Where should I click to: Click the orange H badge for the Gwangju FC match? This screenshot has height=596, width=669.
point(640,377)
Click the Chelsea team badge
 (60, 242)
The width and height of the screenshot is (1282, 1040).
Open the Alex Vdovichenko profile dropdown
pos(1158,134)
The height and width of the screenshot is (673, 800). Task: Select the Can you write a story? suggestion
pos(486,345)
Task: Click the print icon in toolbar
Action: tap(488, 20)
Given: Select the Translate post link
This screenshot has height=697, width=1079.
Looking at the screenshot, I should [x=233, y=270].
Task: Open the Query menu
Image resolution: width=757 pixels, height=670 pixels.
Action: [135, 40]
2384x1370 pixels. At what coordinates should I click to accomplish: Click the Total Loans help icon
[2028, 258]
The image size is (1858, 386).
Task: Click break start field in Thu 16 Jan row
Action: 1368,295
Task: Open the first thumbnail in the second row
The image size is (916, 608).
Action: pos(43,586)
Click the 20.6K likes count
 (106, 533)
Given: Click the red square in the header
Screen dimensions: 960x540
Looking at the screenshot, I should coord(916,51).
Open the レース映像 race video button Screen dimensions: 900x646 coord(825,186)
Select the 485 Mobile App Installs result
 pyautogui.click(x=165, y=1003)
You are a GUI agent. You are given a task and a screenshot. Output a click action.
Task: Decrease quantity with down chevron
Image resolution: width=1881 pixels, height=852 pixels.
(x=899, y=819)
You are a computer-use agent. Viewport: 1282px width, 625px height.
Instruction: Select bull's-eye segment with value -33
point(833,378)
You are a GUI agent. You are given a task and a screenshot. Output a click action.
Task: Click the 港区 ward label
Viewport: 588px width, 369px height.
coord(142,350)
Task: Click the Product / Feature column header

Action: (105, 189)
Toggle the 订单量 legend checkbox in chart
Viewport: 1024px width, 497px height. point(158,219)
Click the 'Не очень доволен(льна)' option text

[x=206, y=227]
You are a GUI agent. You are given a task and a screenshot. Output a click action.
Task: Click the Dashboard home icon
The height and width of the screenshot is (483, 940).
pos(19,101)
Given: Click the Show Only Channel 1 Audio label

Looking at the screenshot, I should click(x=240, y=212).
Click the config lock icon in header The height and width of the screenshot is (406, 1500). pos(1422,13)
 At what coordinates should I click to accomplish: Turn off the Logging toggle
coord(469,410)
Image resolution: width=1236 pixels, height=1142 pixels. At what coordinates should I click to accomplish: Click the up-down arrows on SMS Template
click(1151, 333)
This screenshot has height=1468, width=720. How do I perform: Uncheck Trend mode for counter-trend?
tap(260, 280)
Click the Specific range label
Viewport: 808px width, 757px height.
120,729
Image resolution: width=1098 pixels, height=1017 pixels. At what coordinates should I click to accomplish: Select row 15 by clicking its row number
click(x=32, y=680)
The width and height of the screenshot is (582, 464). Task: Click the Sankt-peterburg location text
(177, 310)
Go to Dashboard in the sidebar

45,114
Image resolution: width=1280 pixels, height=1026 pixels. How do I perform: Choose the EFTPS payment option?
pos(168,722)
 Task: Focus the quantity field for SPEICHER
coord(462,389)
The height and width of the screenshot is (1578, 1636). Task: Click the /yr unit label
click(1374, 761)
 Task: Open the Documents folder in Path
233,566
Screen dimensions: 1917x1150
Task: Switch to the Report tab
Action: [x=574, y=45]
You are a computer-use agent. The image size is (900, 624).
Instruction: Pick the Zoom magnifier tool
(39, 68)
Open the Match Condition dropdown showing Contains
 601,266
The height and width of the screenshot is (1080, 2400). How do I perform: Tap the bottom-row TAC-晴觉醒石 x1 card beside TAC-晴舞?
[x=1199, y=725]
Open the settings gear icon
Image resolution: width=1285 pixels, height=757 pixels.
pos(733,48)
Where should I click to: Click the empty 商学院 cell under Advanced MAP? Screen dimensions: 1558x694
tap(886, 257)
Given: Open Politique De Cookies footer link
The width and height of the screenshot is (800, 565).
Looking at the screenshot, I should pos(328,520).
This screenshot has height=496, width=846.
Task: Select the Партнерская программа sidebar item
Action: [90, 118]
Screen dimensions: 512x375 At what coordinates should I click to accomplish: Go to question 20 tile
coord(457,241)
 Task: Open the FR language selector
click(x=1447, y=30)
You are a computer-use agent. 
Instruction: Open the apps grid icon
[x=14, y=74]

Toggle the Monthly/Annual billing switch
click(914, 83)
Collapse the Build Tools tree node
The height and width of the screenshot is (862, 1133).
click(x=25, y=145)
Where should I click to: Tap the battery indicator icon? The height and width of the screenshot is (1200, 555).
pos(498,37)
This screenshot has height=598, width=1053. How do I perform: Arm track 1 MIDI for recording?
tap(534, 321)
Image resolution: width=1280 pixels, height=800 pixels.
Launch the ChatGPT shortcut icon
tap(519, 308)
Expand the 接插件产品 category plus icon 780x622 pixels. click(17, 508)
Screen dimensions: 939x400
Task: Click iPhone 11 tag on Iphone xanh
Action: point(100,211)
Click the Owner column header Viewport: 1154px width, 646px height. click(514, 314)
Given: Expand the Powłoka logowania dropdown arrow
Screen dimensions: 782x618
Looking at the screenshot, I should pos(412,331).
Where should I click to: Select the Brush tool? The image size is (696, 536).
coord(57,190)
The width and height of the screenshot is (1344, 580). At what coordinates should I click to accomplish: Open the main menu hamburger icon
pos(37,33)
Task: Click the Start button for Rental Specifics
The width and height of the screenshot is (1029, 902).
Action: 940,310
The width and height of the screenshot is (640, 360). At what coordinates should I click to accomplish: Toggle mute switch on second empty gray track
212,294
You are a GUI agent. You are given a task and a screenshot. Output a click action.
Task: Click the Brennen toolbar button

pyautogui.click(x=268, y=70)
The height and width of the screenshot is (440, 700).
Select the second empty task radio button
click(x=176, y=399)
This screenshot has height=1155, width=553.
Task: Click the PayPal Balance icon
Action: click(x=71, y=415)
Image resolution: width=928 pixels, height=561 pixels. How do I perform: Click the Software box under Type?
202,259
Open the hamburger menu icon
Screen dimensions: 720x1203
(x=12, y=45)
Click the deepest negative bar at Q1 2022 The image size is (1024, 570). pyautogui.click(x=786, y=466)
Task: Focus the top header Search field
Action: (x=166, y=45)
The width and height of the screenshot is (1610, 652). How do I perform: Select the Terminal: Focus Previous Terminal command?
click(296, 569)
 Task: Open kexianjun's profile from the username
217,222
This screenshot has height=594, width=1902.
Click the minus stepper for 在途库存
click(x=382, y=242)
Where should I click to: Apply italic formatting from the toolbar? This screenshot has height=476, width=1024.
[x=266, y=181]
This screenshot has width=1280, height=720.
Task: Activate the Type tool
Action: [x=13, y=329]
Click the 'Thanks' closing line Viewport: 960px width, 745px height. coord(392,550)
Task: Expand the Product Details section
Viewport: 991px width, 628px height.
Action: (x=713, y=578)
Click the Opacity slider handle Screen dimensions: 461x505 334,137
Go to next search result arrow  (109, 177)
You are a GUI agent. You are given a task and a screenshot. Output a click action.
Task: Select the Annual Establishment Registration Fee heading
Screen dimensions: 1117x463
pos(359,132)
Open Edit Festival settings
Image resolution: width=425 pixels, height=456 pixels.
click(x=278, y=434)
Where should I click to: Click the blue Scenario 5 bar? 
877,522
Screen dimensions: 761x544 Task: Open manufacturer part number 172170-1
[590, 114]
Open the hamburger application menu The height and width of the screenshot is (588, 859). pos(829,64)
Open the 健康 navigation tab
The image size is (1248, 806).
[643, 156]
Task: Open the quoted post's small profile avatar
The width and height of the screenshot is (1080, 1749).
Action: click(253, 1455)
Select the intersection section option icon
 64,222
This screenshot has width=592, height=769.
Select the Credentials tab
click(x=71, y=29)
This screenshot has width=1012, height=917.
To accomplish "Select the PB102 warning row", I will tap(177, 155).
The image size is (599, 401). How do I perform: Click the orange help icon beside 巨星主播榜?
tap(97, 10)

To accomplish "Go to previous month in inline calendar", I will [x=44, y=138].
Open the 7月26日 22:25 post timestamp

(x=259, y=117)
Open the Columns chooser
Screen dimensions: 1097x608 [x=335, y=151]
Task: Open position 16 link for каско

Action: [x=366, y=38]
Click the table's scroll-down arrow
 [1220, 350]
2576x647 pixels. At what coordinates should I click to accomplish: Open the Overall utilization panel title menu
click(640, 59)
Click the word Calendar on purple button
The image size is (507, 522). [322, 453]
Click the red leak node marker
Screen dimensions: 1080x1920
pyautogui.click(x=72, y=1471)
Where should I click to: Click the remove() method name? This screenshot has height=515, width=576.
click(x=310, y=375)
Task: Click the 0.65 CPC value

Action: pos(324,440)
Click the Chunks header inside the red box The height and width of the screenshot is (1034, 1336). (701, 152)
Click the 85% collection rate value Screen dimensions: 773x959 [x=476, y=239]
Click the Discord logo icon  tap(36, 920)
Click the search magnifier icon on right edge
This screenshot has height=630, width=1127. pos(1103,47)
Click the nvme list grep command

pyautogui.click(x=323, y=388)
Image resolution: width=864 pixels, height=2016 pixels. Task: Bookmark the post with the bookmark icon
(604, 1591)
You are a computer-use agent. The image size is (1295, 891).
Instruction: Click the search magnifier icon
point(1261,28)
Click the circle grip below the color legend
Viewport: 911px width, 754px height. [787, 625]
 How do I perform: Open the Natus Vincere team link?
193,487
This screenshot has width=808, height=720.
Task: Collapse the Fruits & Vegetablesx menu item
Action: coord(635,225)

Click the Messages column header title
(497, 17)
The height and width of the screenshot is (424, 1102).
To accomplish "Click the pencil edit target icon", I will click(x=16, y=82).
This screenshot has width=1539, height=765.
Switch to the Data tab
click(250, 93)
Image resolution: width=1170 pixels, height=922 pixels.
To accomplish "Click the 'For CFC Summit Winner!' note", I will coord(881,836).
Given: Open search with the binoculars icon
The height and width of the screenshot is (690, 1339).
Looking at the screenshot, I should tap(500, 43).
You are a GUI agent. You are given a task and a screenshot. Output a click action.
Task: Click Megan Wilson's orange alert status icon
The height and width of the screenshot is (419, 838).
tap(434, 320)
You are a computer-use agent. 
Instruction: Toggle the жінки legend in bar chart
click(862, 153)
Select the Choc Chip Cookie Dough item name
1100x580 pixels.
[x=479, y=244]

------------

Exercise |
Write out a verbatim copy of the data, beginning with its first line and ending with the line that contains "You are a computer-use agent. Viewport: 1282px".

Result |
Where should I click to: Click the orange H badge for the Gwangju FC match? This screenshot has height=596, width=669.
point(640,377)
Click the Chelsea team badge
 (60, 242)
The width and height of the screenshot is (1282, 1040).
Open the Alex Vdovichenko profile dropdown
pos(1158,134)
The height and width of the screenshot is (673, 800). Task: Select the Can you write a story? suggestion
pos(486,345)
Task: Click the print icon in toolbar
Action: tap(488, 20)
Given: Select the Translate post link
This screenshot has height=697, width=1079.
Looking at the screenshot, I should [x=233, y=270].
Task: Open the Query menu
Image resolution: width=757 pixels, height=670 pixels.
Action: [135, 40]
2384x1370 pixels. At what coordinates should I click to accomplish: Click the Total Loans help icon
[2028, 258]
The image size is (1858, 386).
Task: Click break start field in Thu 16 Jan row
Action: 1368,295
Task: Open the first thumbnail in the second row
The image size is (916, 608).
Action: pos(43,586)
Click the 20.6K likes count
 (106, 533)
Given: Click the red square in the header
Screen dimensions: 960x540
Looking at the screenshot, I should coord(916,51).
Open the レース映像 race video button Screen dimensions: 900x646 coord(825,186)
Select the 485 Mobile App Installs result
 pyautogui.click(x=165, y=1003)
You are a GUI agent. You are given a task and a screenshot. Output a click action.
Task: Decrease quantity with down chevron
Image resolution: width=1881 pixels, height=852 pixels.
(x=899, y=819)
You are a computer-use agent. Viewport: 1282px width, 625px height.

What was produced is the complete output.